[Dataset excerpts]

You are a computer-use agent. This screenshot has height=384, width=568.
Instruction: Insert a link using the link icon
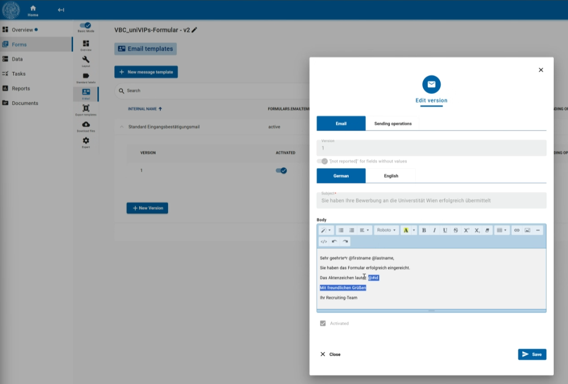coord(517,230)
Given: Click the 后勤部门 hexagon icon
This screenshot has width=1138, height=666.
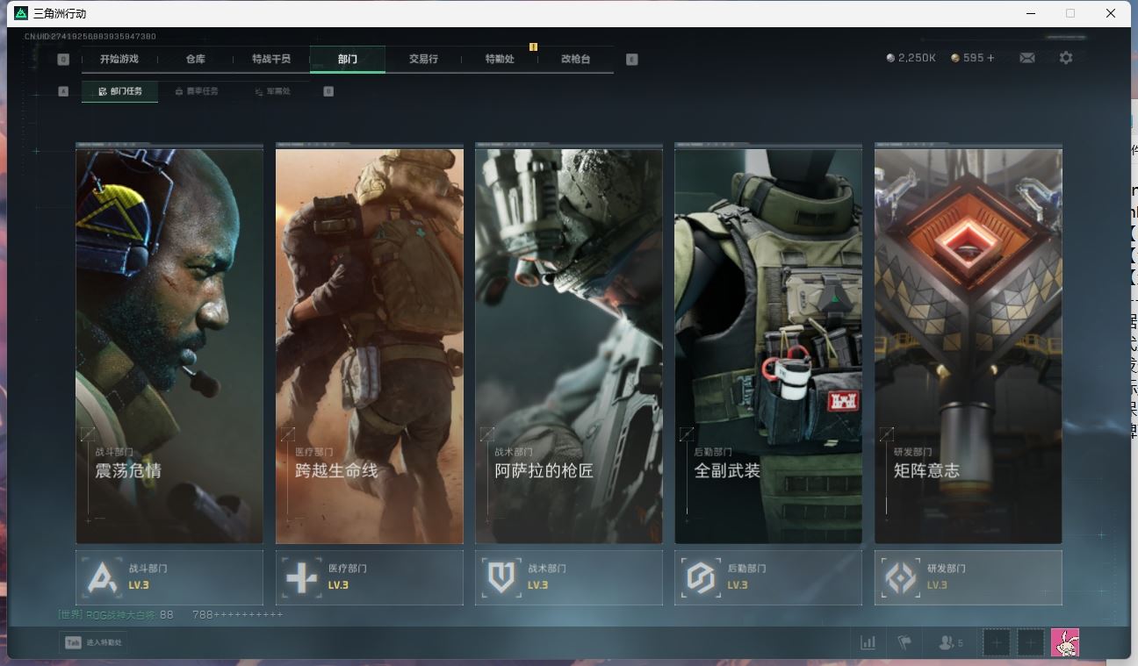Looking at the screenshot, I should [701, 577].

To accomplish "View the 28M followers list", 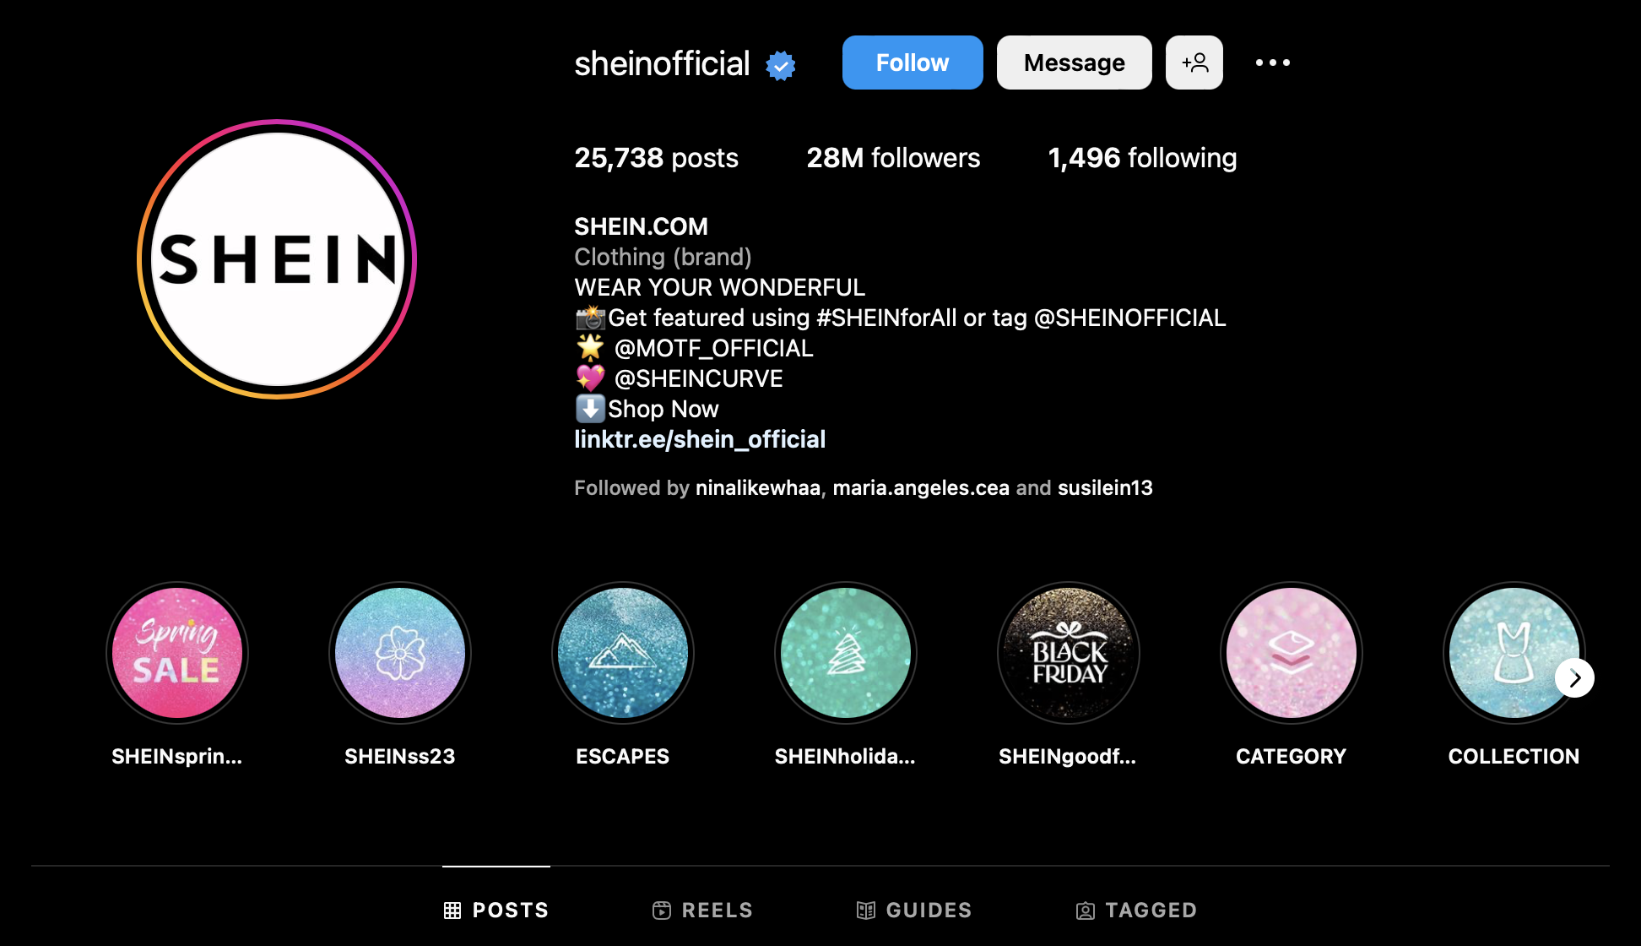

* _Task directions_
Each line of the data above should be reproduced without alteration, and no picture should appear in the copy.

* _Written reply_
You are a computer-use agent. This screenshot has height=384, width=568.
Instruction: Insert a link using the link icon
coord(517,230)
Given: Click the 后勤部门 hexagon icon
This screenshot has width=1138, height=666.
Looking at the screenshot, I should [701, 577].

To accomplish "View the 28M followers list", 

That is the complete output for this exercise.